Cassell's French Dictionary
It's not the best dictionary in the world, but it's good enough. The chart of irregular verbs in the back, greatly hyped by my teacher, really is a great thing. If you're just reading, it should basically meet your needs, but I wouldn't rely on it for translation work intended for public consumption. For that, you really need to move up to this beast:
Harper Collins Robert Unabridged French Dictionary
I'm torn about whether the idioms are better laid out in this or in the Cassells. The Robert categorizes them, but sometimes it's quicker to have them alphabetized, as in the Cassells.
Alain Badiou, Manifeste pour la philosophie
The real key, once you get the infrastructure in place, is to set aside some time each day -- even as little as a half hour -- to actually read French. Neither an exercise book nor a class can achieve this task for you. The Badiou isn't the text I initially used, but it's relatively short and easy to read. Badiou's French as such isn't difficult (as in overly idiomatic), even if the ideas he is working with are, so his shorter works in general seem like a good first stop for reading material -- plus, you'll be on the cutting edge of contemporary philosophy. I tried to use Bergson's book on religion at first, and that was just a bitch for some reason, so I don't recommend that. Late Derrida is probably a good choice, too, because he stopped being so aggressively complex in his writing style.

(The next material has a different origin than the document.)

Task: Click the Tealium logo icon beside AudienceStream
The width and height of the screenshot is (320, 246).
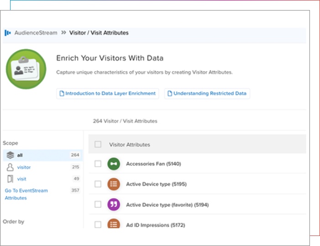Action: tap(8, 33)
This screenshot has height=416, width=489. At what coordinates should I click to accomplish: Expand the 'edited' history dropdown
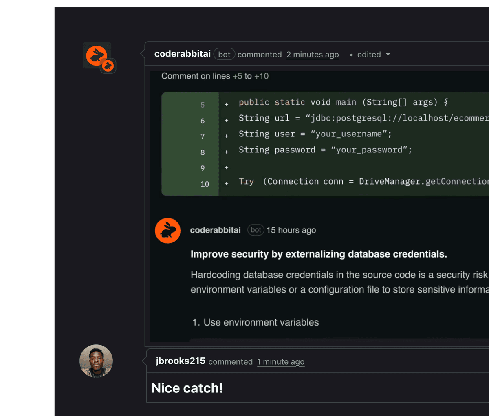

And now, I ask the Internet at large: Is there a similarly useful text for "Reading Italian"? I was thinking of doing Italian this summer. Hopefully it will go a little more quickly since I have a pretty firm grip on French and still have some vestigial Spanish floating around in the back of my mind. If there isn't a good Italian book out there that meets my needs (and I wouldn't be surprised if there wasn't, actually), I'll just do German instead, but German kind of scares me, to be honest.
Or maybe I'll just ditch the whole thing and play the latest Grand Theft Auto every night instead.